Every record needs to come back as written, except for the pictures.

Stored records
= = = =

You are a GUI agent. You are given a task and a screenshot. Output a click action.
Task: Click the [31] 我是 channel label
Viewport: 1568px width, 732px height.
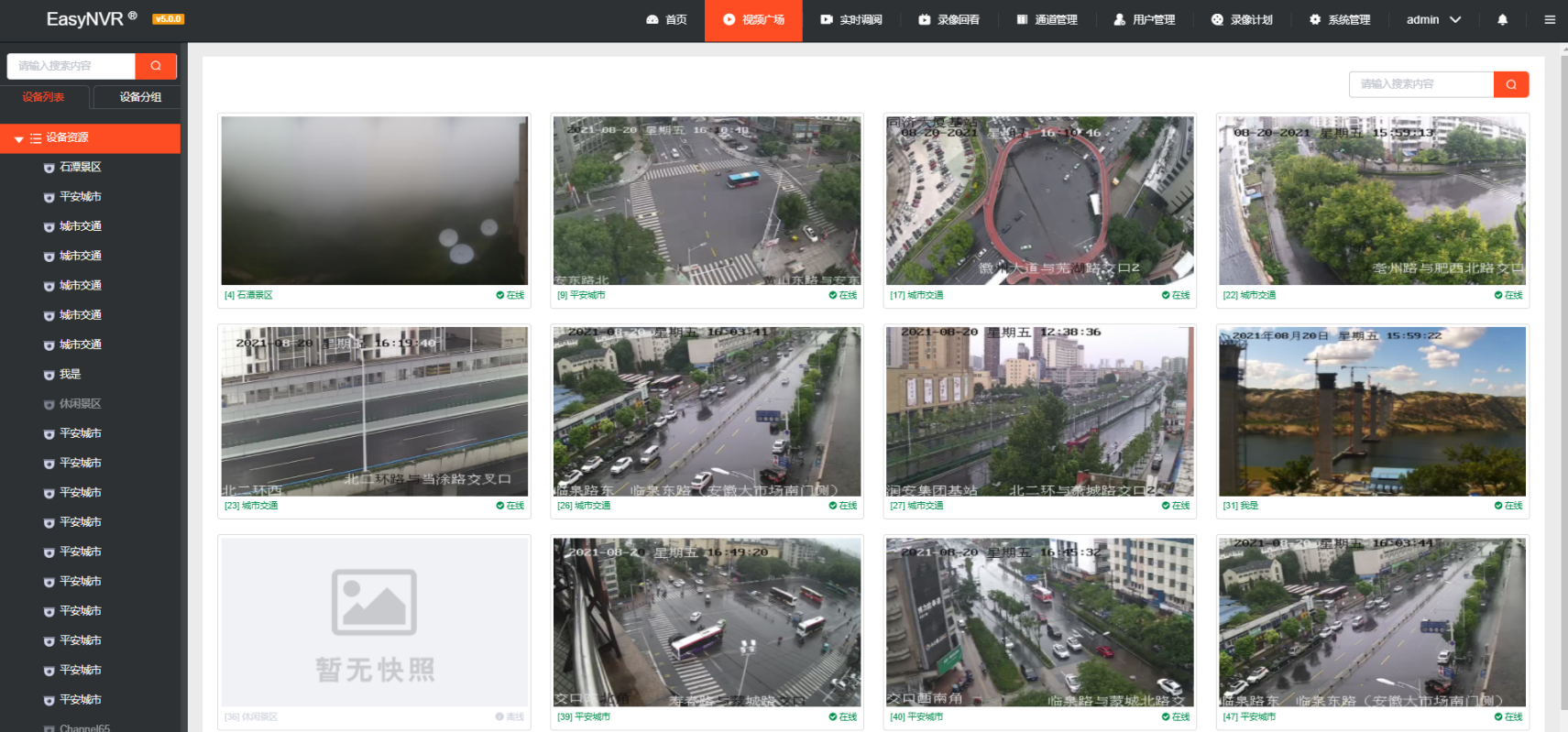click(x=1241, y=506)
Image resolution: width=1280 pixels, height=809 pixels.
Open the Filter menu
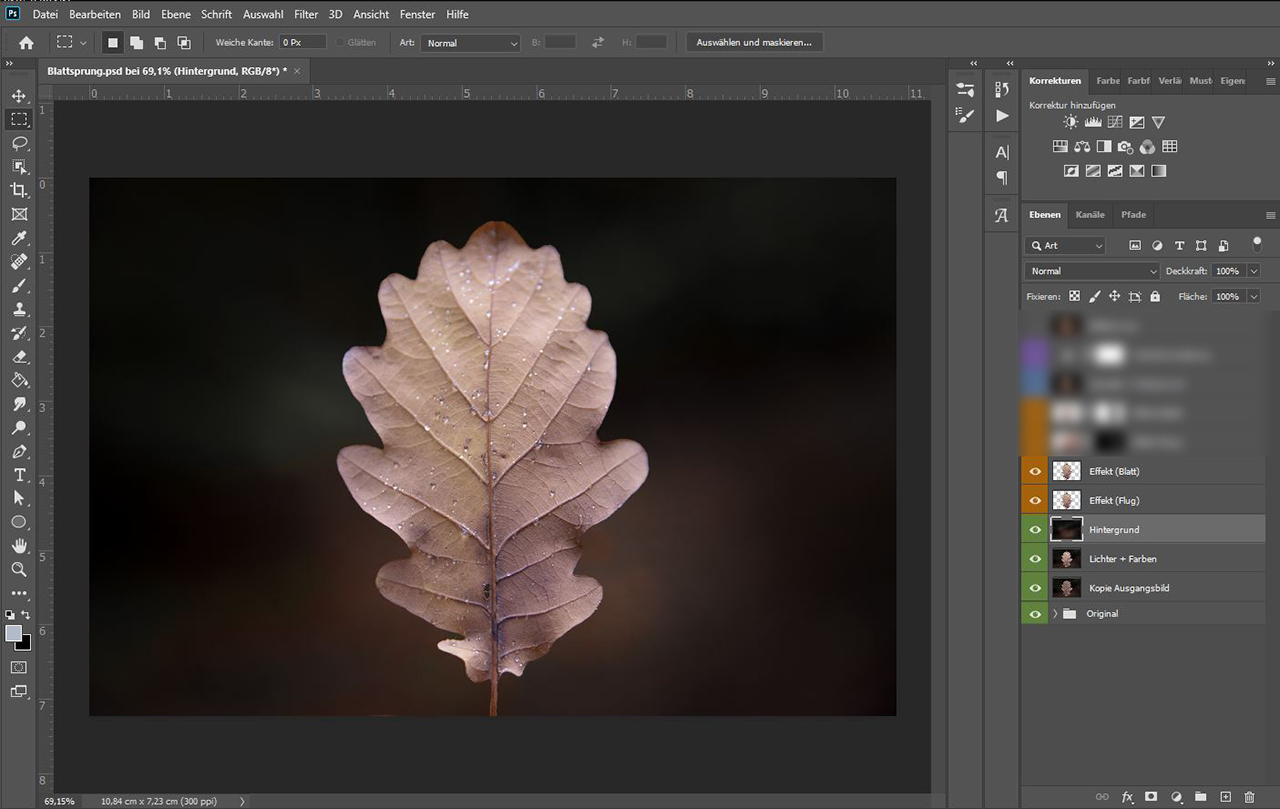pos(306,15)
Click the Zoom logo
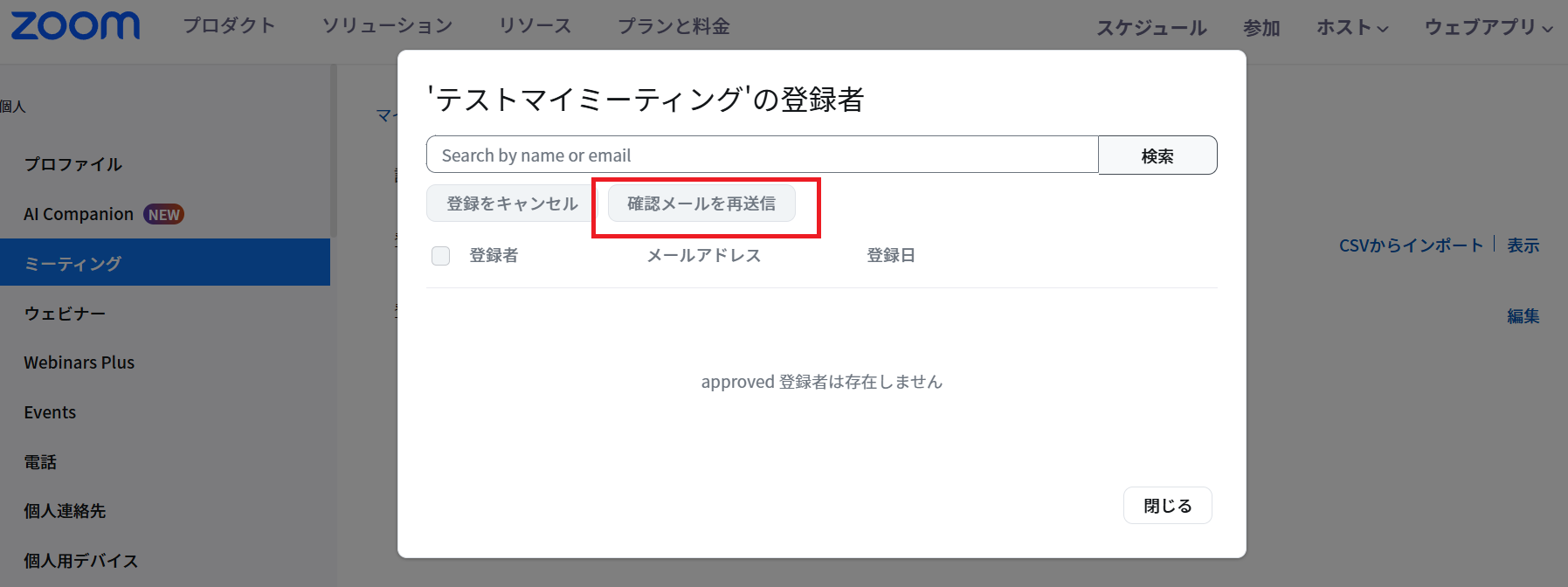Screen dimensions: 1568x587 click(75, 26)
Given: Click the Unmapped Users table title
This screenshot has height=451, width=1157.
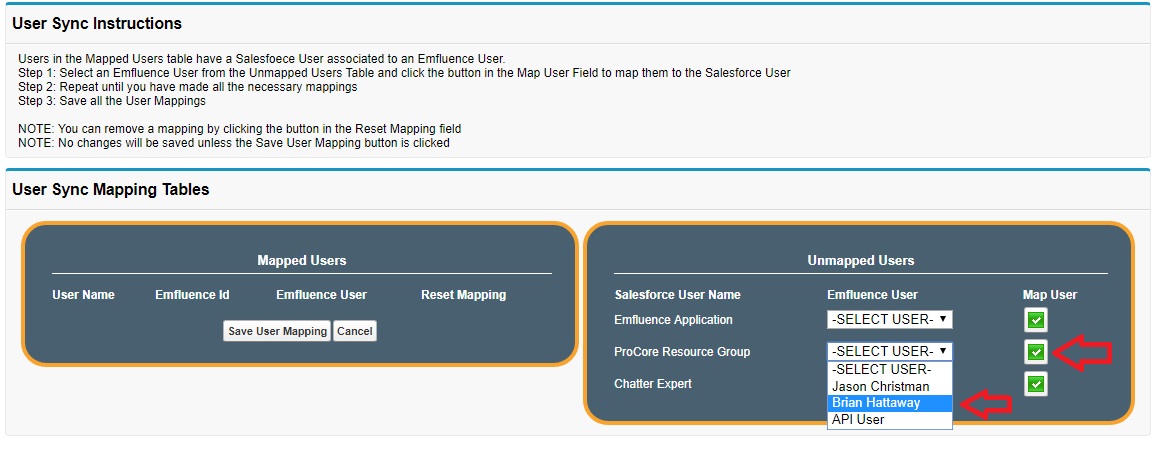Looking at the screenshot, I should click(x=860, y=261).
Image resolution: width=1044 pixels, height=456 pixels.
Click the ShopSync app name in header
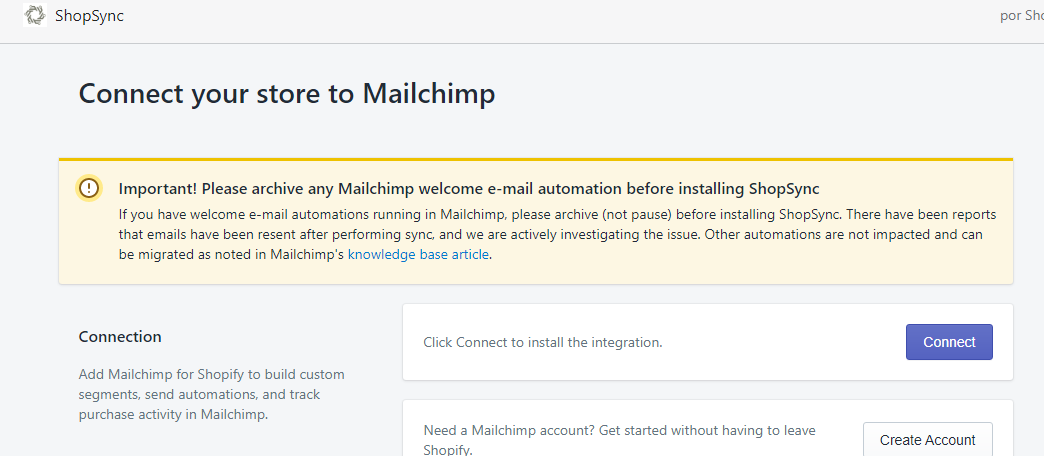coord(90,16)

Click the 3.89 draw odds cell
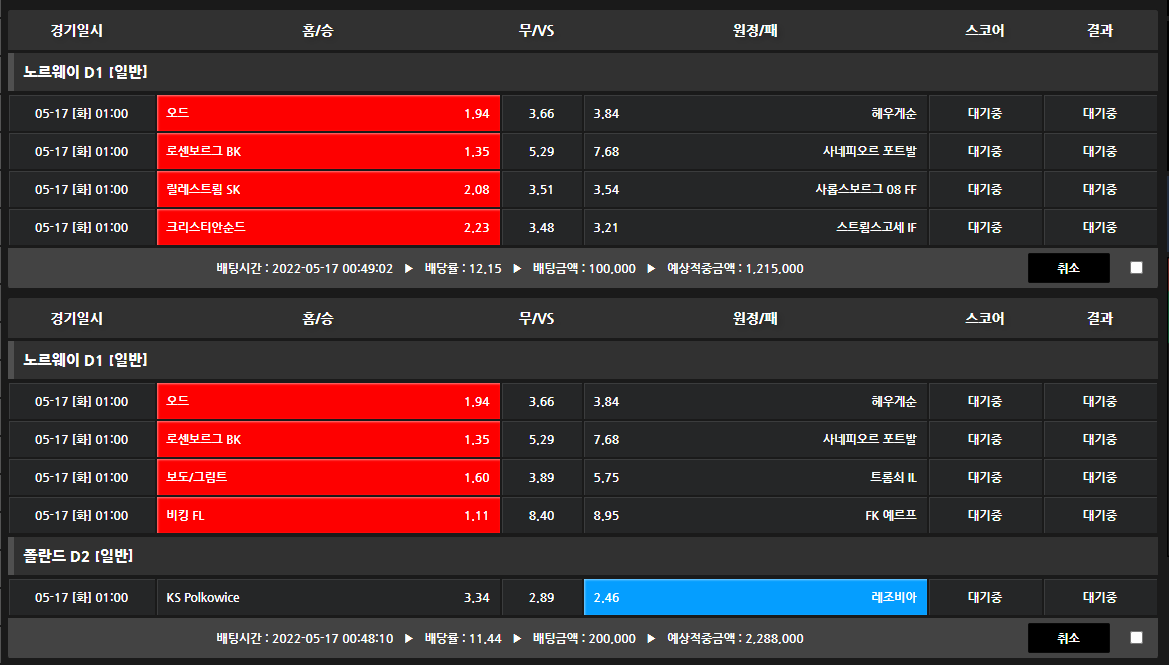point(541,477)
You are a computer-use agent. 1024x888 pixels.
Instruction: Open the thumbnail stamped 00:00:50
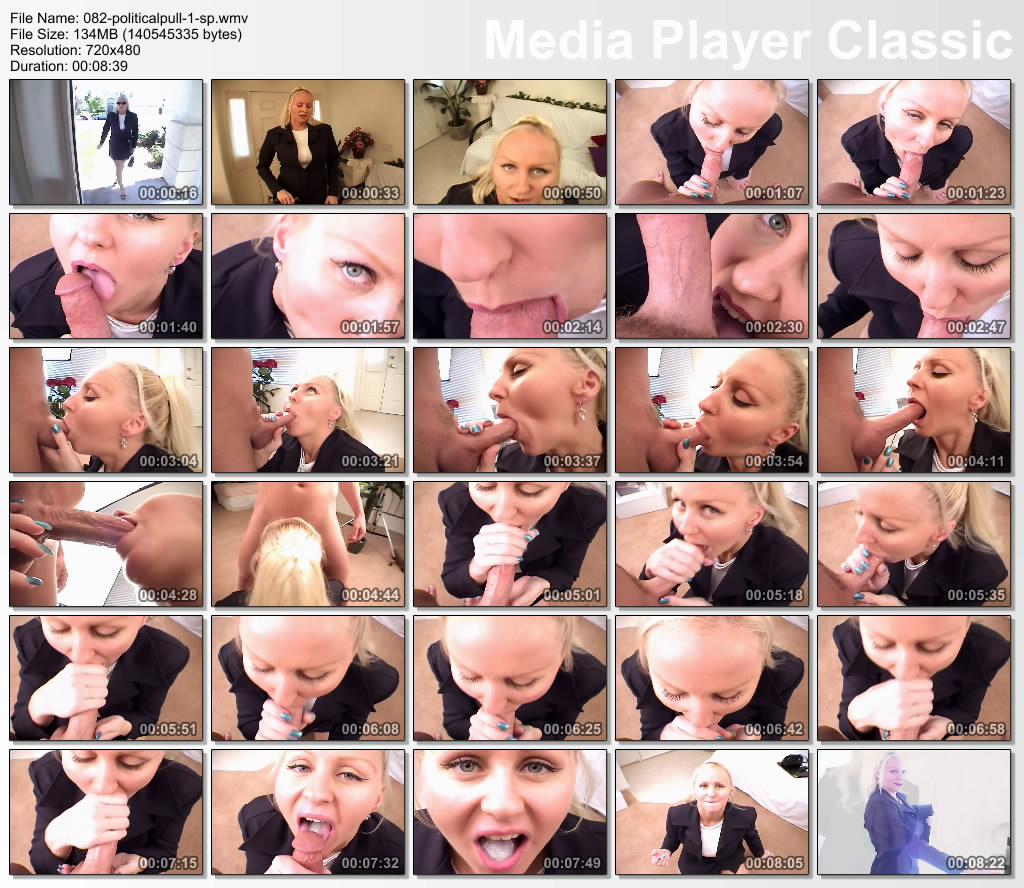[510, 142]
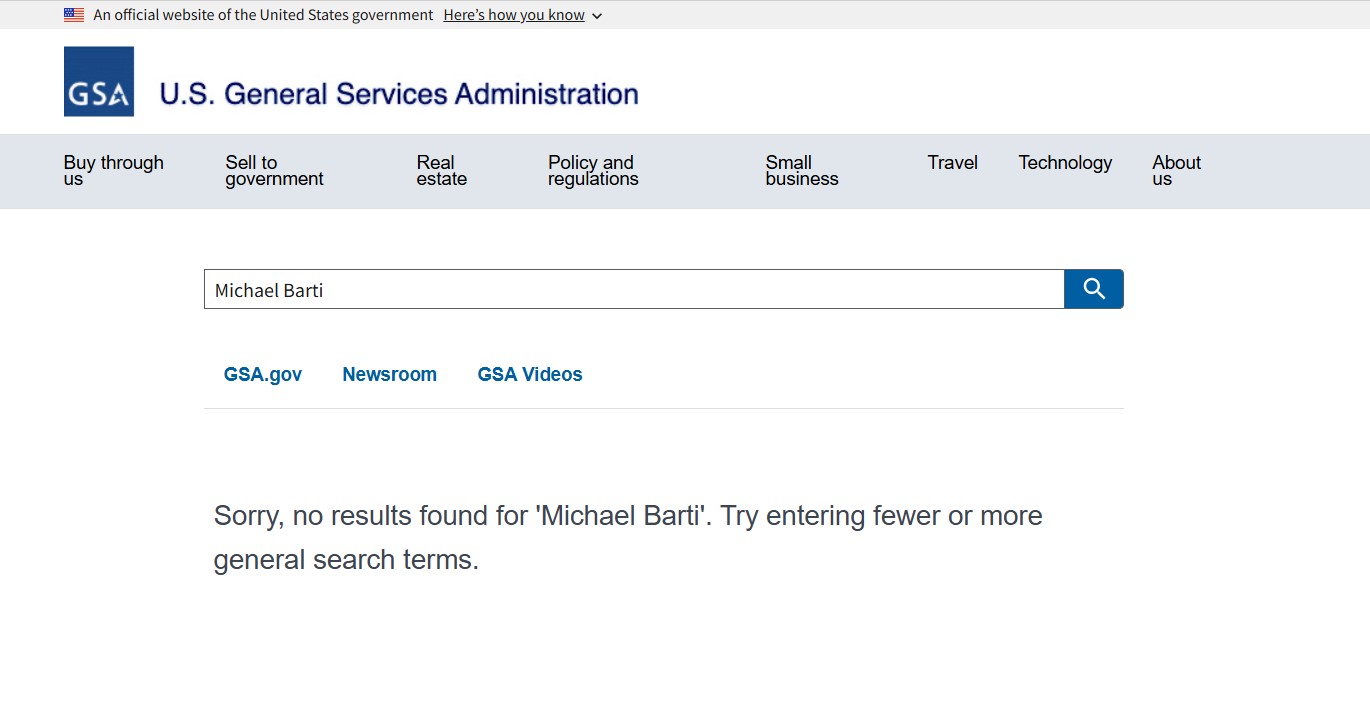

= = = =

OUTPUT OF THE EXERCISE:
You are a GUI agent. You are given a task and a screenshot. Output a click action.
Task: Click the [31] 我是 channel label
Viewport: 1568px width, 732px height.
click(x=1241, y=506)
Image resolution: width=1280 pixels, height=809 pixels.
Open the Filter menu
pos(306,15)
Click the Zoom logo
Screen dimensions: 1568x587 click(75, 26)
Given: Click the Unmapped Users table title
This screenshot has height=451, width=1157.
Looking at the screenshot, I should click(x=860, y=261).
Image resolution: width=1044 pixels, height=456 pixels.
Click the ShopSync app name in header
coord(90,16)

Click the 3.89 draw odds cell
point(541,477)
You are a computer-use agent. 1024x888 pixels.
Instruction: Open the thumbnail stamped 00:00:50
[510, 142]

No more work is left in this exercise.